There are fresh flowers and a bowl of little sweets. A nice lady greets you with a smile and a nice man looks after your bags. Don't hesitate to ask if there's anything they can do to make your stay more comfortable, they say. You won't. Because these people are your friends.
Then the bell-hop activates the plastic key card, shows you into the room and the bitter truth hits you. Maybe the hotel doesn't like you so much after all.
Here's how you know. They've given you a dreadful room. You know the hotel is three-quarters empty, but you still end up with the executive fire-escape view, while a bumping from above and a scraping from the side tells you there are: a) neighbours; and b) inadequate sound-proofing. Why? Because the finance and operations people who commissioned the reservations software know it's more economical to have you bunched with the other guests together on the same wing rather than dotted around the place, consuming staff time as they move between rooms.
They're charging for Wi-Fi. The humblest B&B offers it to you free because, well, it doesn't cost them anything. However, lots of business-class hotels know you want to use your laptop, think you're on expenses, and hope you don't care. Show them that you do.
They don't have real coat hangers. That's because they think you might steal them. And indeed you might. But they still shouldn't put you through the hell of trying to get a pair of suit trousers on a wobbly bit of metal that keeps clattering to the ground. (Yes, I am aware this is what's called a "First-World worry".)

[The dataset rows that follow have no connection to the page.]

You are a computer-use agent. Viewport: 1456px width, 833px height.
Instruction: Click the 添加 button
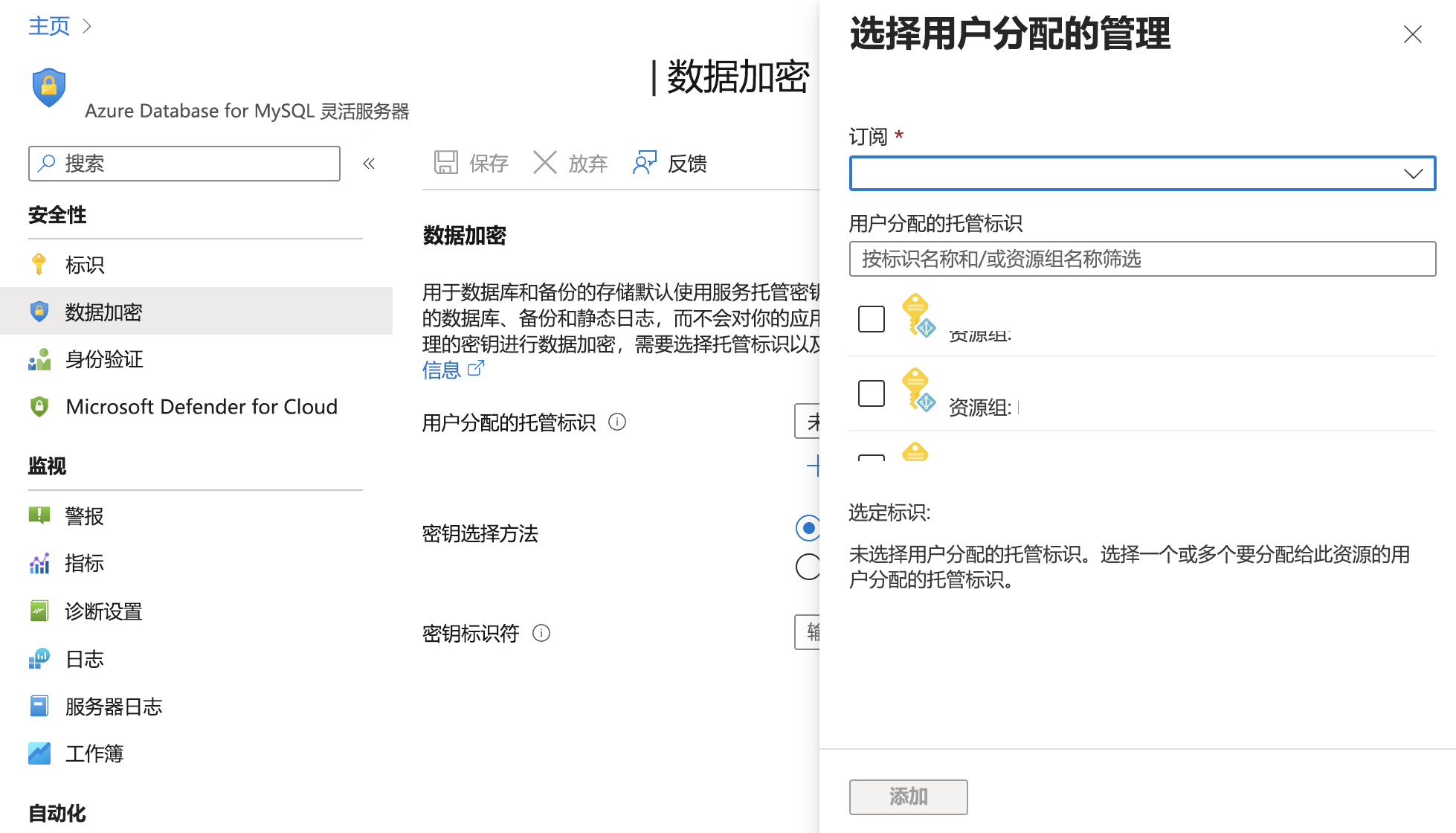coord(908,797)
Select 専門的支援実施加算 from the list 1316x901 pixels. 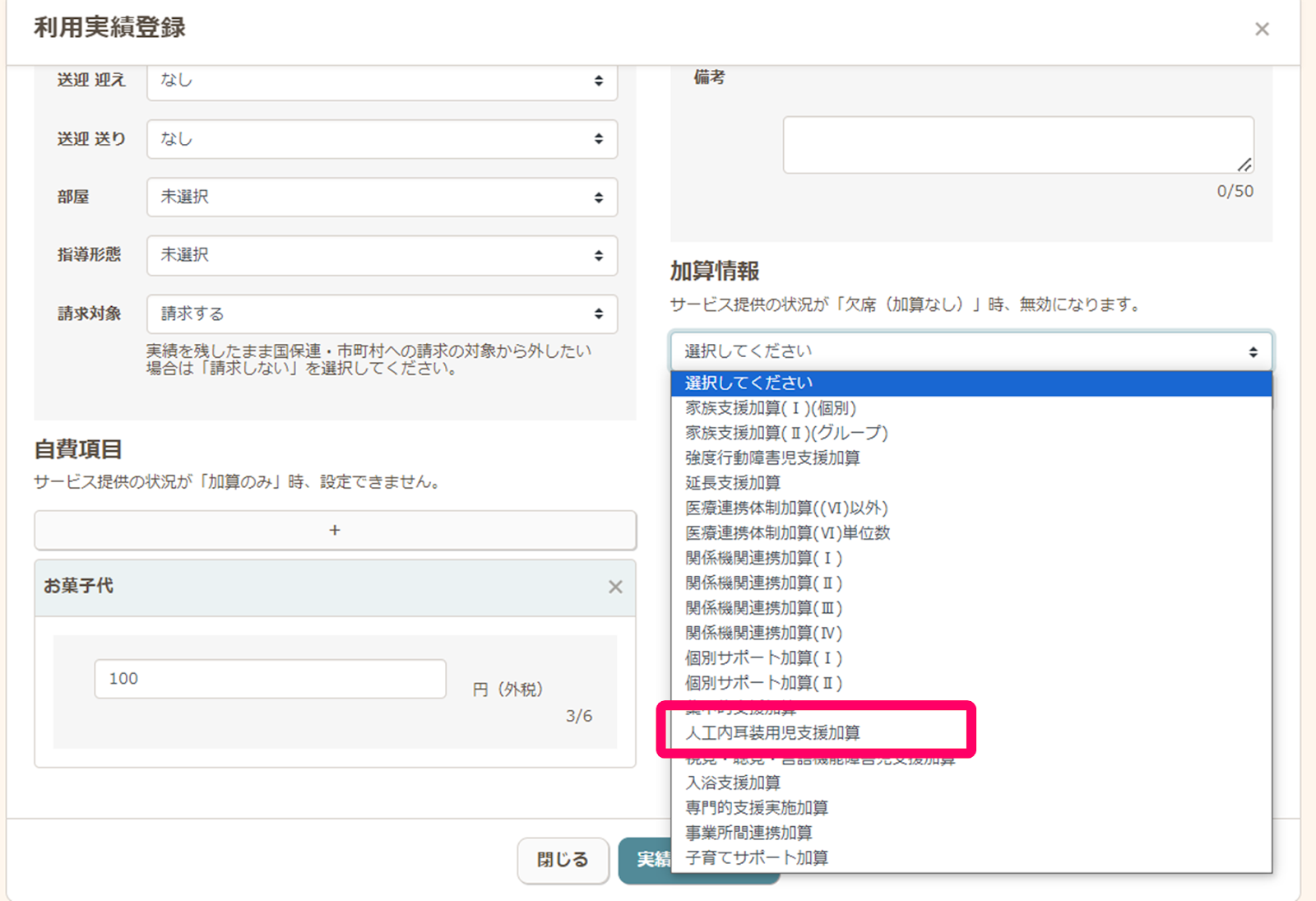757,808
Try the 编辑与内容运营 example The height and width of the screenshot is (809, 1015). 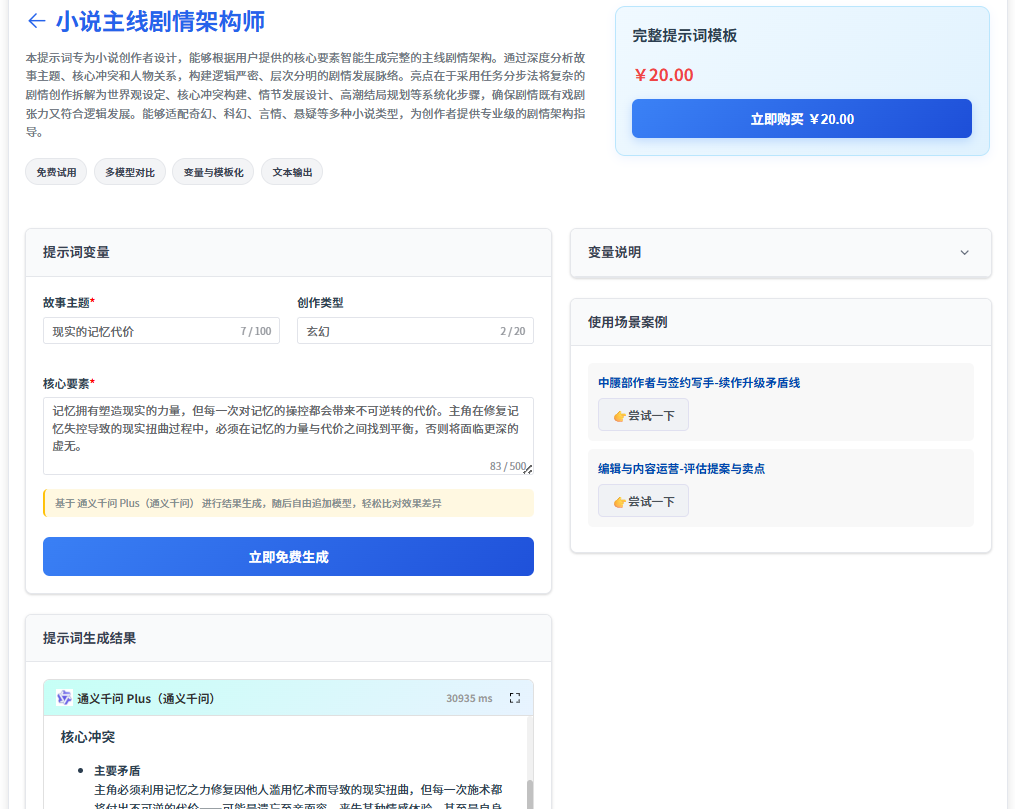click(643, 501)
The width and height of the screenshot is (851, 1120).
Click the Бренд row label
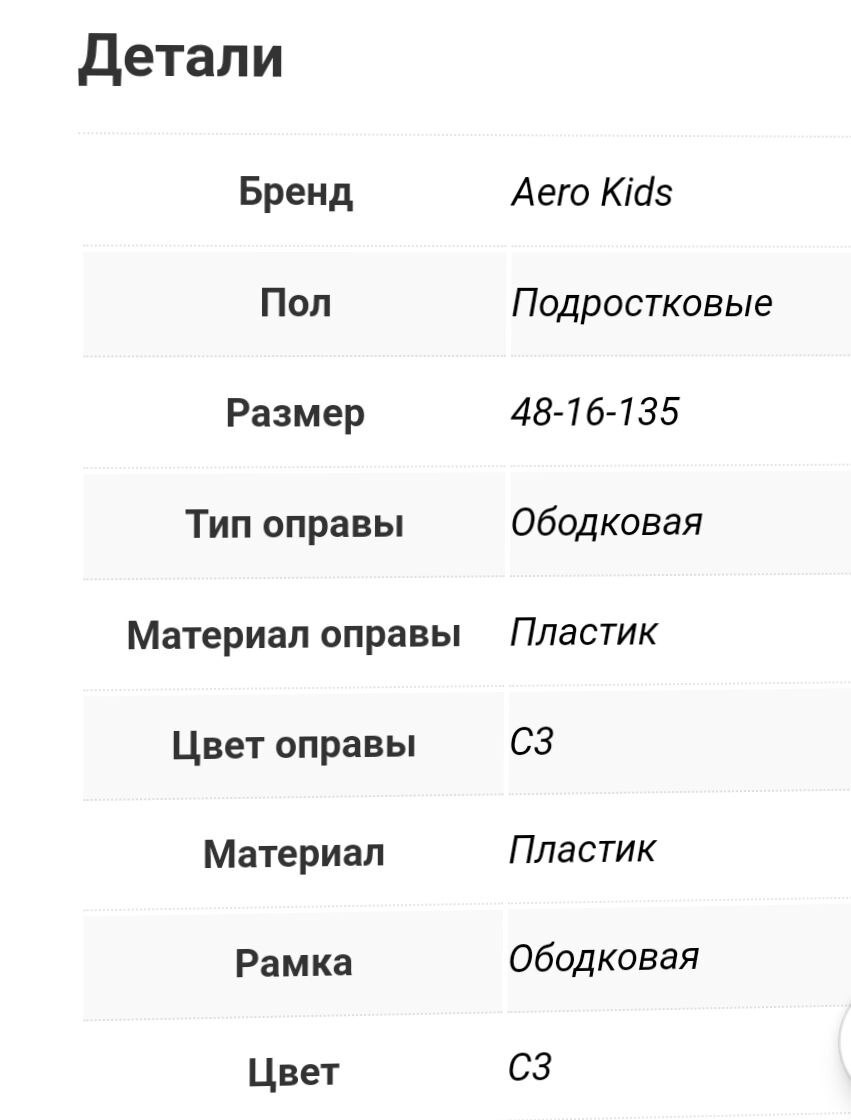(x=295, y=191)
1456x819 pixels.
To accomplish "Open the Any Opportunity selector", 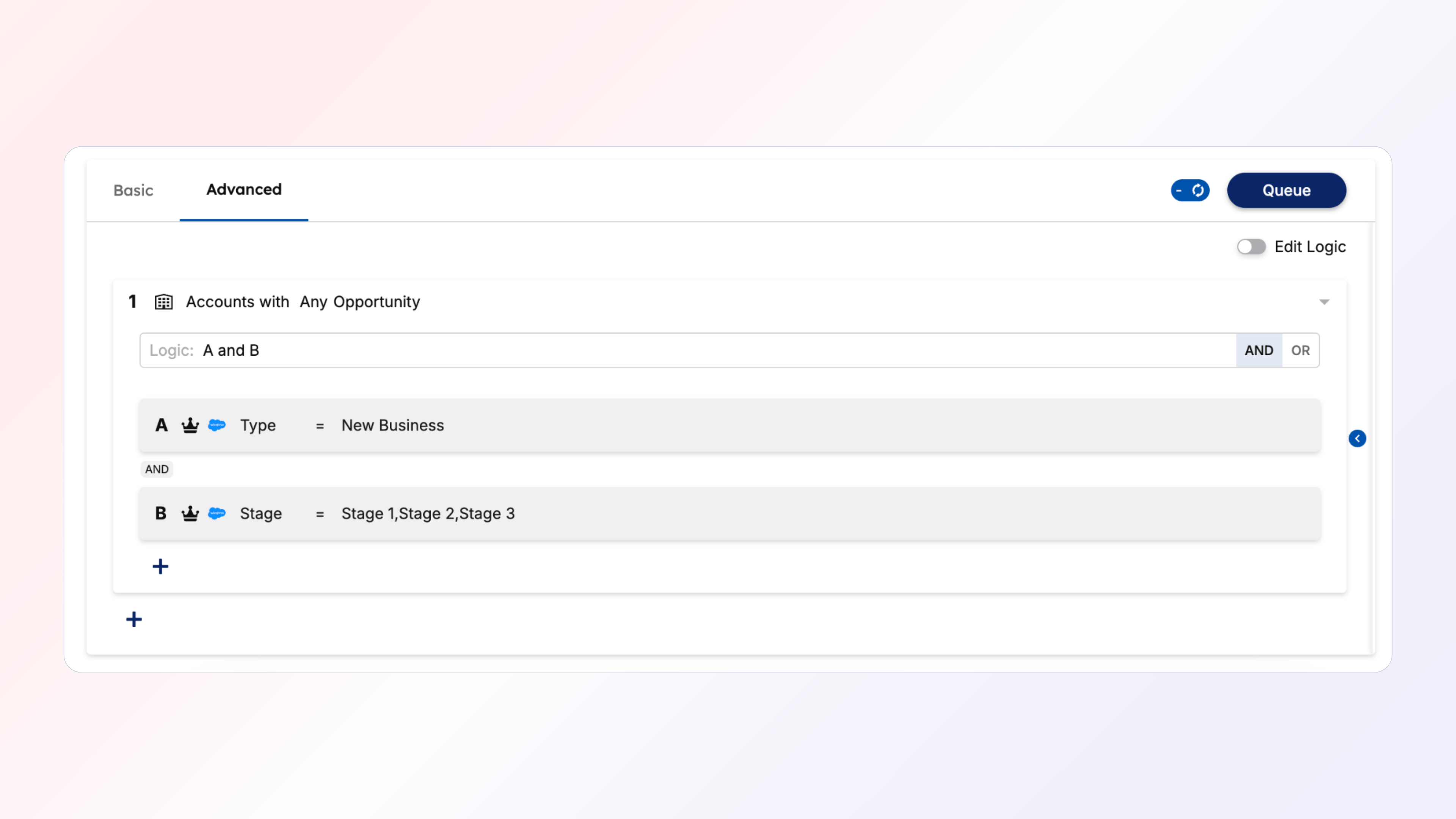I will tap(359, 302).
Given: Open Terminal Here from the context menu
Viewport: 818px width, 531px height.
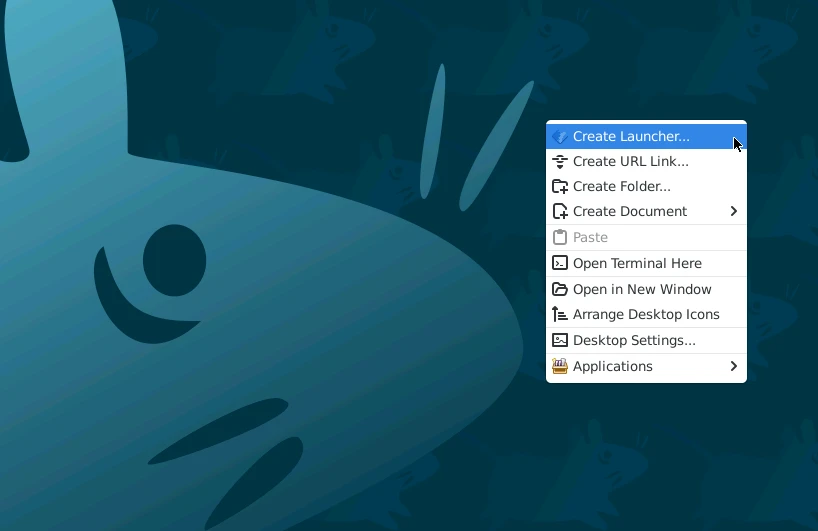Looking at the screenshot, I should click(x=637, y=263).
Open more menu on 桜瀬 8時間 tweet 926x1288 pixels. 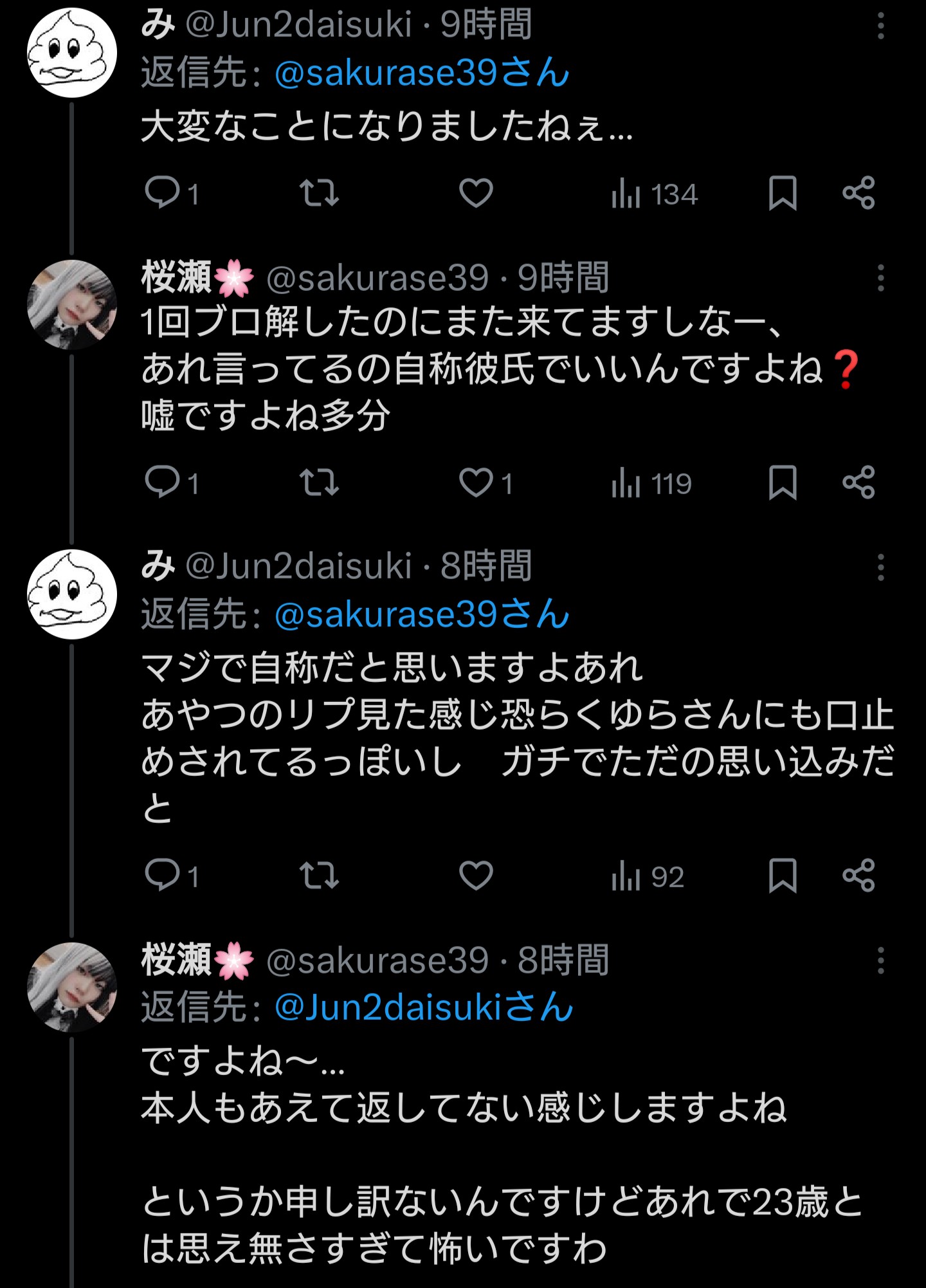(x=880, y=961)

They refuse to give you an iron because of the "fire risk". True, I've only encountered this once, in St Moritz, when I went down to dinner looking like a discarded newspaper rather than pay $25 to have my shirt pressed. But even when your five-star accommodation deigns to deliver the iron to your room, it's often a cheap and shoddy contraption.
They insult your intelligence. "Save the planet – re-use your towel," says the card in the loo. If only it were that easy. What it really means is "re-use your towel; it helps us save 7.9 per cent on our laundry bill". I'm thinking of leaving a card in every hotel bathroom that says: "Please provide a full breakdown of your renewable energy programme, toxic chemical policy and five-year recycling record. Then I might not chuck the towel on the floor."
They've hidden the light switches and made the TV to all intents and purposes unworkable. Every hotel should have an ergonomics expert on staff.
They only have Kellogg's and Tropicana on the breakfast buffet. That's because they have signed some macho corporate purchasing deal. Choice is for wimps. And customer service is a phrase you put on the website.
And what of the hotels that do like you? They have free wine-tasting, high-pressure showers, home-made granola, nice toiletries (which they encourage you to take home), late check-out, decent music and concierges who actually know which city they're in.
Some philosophers espouse the theory that altruism is fundamentally based on self-interest. They should be in the hotel business. It's those small acts of kindness that get you saying nice things on TripAdvisor and make you want to come back. It costs eight times more to attract a new customer than to keep a loyal one. What's not to like?